Friday, December 28, 2007

the hardest weeks . . .

Mike and I knew that the first two weeks would be the most difficult - emotionally for us, and physically for Owen and Ellie.


Owen - which means "young fighter" - was named because of his constant activity in utero. On the majority of my ultrasounds, Owen could be seen kicking his little sister.  Now that he has made his appearance into the world, he has proven once again that he is a fighter. Owen was ready to be born at 27 weeks.  Arms flailing, he cried immediately - a good sign, we were told by the doctors.  When babies are born prematurely, one of the biggest problems is the viability of their lungs.  Owen never had any major complications.  When he arrived in the NICU, he was placed on a C-PAP, an apparatus used to hold the lungs open to make it easier to breathe.  He needed no other intervention and has quickly weaned himself away from the C-PAP to a nasal cannula - a total miracle.


Eliot - named after T.S. - also cried immediately after birth, but was less psyched about her early introduction to the world.  It took the medical team a lot more pushing and pulling to get her out (obviously smarter than her brother already).  The first two days, Ellie did great considering she was so small at birth - 2lbs., 2oz.  But on the second night, she took a turn for the worse.  Her right lung looked "ugly," and the doctors decided to collapse it.  They turned her over on her side, pushing all of her air into her healthy lung, and within two days, her bad lung had fully collapsed.  You can't imagine the sight. 

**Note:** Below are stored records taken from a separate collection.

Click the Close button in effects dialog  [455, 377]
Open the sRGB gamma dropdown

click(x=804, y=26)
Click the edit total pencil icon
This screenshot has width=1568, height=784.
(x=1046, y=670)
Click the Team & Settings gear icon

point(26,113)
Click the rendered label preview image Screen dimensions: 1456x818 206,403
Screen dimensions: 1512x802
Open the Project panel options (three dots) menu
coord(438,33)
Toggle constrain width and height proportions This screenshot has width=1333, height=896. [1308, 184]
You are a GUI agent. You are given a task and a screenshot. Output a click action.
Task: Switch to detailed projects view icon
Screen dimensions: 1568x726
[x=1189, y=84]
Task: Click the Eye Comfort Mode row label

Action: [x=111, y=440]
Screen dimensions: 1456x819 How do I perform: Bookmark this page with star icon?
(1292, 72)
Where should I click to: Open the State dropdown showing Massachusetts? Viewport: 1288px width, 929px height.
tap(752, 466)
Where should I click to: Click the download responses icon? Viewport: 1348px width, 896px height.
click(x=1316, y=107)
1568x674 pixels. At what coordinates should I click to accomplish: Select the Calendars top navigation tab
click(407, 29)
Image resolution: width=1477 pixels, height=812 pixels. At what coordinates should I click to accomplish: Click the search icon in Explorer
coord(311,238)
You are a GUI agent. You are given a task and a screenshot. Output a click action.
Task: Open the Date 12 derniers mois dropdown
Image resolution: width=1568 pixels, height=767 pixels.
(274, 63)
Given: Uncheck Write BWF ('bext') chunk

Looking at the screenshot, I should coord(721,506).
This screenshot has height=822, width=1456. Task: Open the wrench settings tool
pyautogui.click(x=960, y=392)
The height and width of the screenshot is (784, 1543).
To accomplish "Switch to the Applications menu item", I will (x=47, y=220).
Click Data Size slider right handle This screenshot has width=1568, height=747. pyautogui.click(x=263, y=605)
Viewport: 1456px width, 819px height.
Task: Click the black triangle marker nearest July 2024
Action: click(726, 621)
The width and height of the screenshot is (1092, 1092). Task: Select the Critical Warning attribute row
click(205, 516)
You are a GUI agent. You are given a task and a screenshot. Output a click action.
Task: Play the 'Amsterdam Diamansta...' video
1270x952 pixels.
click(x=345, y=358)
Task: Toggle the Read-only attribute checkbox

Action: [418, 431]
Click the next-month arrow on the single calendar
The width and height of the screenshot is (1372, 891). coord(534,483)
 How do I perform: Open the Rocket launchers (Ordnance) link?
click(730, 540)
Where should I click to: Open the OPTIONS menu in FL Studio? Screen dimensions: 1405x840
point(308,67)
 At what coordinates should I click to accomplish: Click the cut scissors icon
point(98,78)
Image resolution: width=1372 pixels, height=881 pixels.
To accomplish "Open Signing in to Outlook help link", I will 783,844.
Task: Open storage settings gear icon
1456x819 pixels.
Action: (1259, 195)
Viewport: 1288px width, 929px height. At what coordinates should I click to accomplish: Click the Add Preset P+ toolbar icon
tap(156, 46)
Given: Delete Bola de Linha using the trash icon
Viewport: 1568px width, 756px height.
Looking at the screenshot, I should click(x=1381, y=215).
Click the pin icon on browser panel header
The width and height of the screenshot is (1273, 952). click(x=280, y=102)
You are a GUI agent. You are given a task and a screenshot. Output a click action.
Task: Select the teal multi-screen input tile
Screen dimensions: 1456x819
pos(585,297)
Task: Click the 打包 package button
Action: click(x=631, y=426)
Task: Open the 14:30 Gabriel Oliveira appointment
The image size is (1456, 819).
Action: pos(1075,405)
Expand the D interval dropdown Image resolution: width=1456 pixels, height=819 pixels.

After this successful procedure, the doctors did an x-ray of her brain, believing that the trauma she had endured had given her small, underdeveloped brain a hemmorage - otherwise known as a brain bleed.  We found out that day that she had suffered a small IVH - intraventricular hemmorage - but that the blood would most likely be reabsorbed by the body without causing any problems in her future development.  Two x-rays later, the medical team was no longer worried about Ellie's IVH, and we were ready to move on to the next day . . . and the next test.


Eliot's blood pressure started to become unstable during the end of her second week in the NICU.  She was given a medication to control it, but it didn't work.  Low blood pressure can also be a sign of a PDA - patent ductus arteriosus.  PDA is an opening between two major blood vessels, the aorta and the pulmonary artery.  It is common in premature babies and is supposed to close within two or three days of birth - once the heart adapts to life outside the womb.  Ellie's heart did not.  They treated it with Indocin, and after only one round (they could have done three), it had become so small they didn't think it would affect her at all.  And . . . her low blood pressure was tied to the PDA because after its size was reduced, her blood pressure stabilized.  Score: three for Eliot, zero for preterm catastrophes.


During Ellie's lung collapse, she was put on an oscillator, which breathed for her.  She was also put on a paralytic, a drug to paralyze her so she wouldn't fight the machine that was breathing for her.  She just laid there - completely lifeless.  By the middle of the second week, she was on a C-PAP - a huge graduation from the oscillator.  Mike and I couldn't believe the work this kid had done in the first few days of her life.  And while it was so hard to watch her recover, and then see her get hit with another complication, watching her now - breathing room air on her own and sleeping peacefully - is the greatest gift ever.  Another total miracle.